4

I initialized a C++ string with a string literal and replaced a char with NULL.

When printed with cout << the full string is printed and the NULL char prints as blank.

When printed as c_str the string print stop at the NULL char as expected.

I'm a little confused. Does the action came from cout? or string?

int main(){
  std::string a("ab0cd");
  a[2] = '\0'; // '\0' is null char

  std::cout << a << std::endl; // abcd
  std::cout << a.c_str() << std::endl; // ab
}

Test it online.

I'm not sure whether the environment is related, anyway, I work with VSCode in Windows 10

3
  • Replace c with empty character: ''. You are assigning a null character instead Commented Dec 30, 2019 at 9:17
  • 4
    @Asesh There is no "empty character" in C++. Character is a number, there is no concept of "empty number". Empty string there is, of course. Commented Dec 30, 2019 at 9:28
  • Note that NULL is not a character, it's an obsolete (legacy C) macro for nullptr. Don't use it for chars. Use '\0' or just plain 0 instead. You are confusing NULL with ASCII character name NUL for this 0 char (which isn't defined as a standard symbol in C++), maybe. Commented Dec 30, 2019 at 10:00

3 Answers 3

5

First you can narrow down your program to the following:

#include <iostream>
#include <string>

int main(){
    std::string a("ab0cd");
    a[2] = '\0'; // replace '0' with '\0' (same result as NULL, just cleaner)

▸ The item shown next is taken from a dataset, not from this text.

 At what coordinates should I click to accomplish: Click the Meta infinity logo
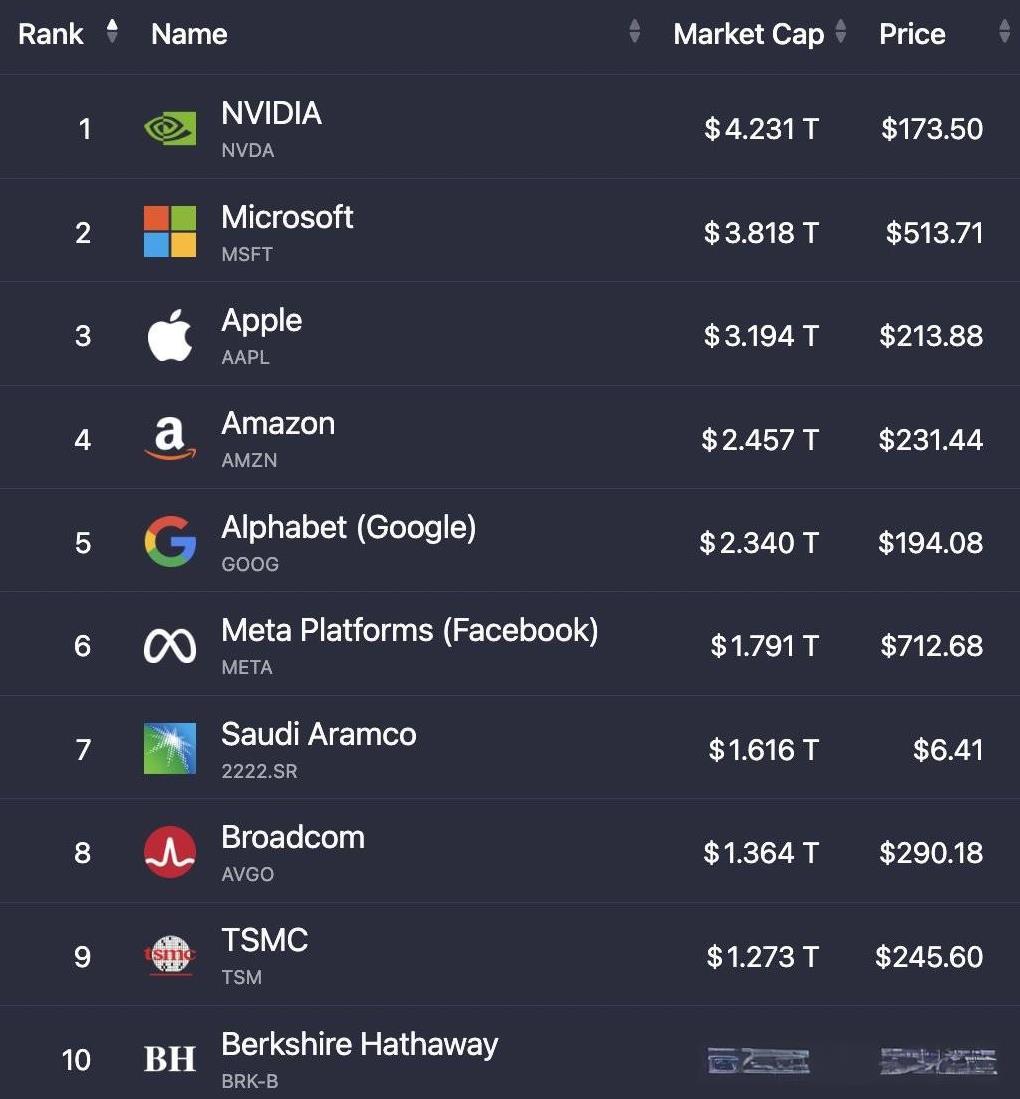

    std::cout << a << "->" << a.c_str();
}

This prints

abcd->ab

That's because the length of a std::string is known. So it will print all of it's characters and not stop when encountering the null-character. The null-character '\0' (which is equivalent to the value of NULL [both have a value of 0, with different types]), is not printable, so you see only 4 characters. (But this depends on the terminal you use, some might print a placeholder instead)

A const char* represents (usually) a null-terminated string. So when printing a const char* it's length is not known and characters are printed until a null-character is encountered.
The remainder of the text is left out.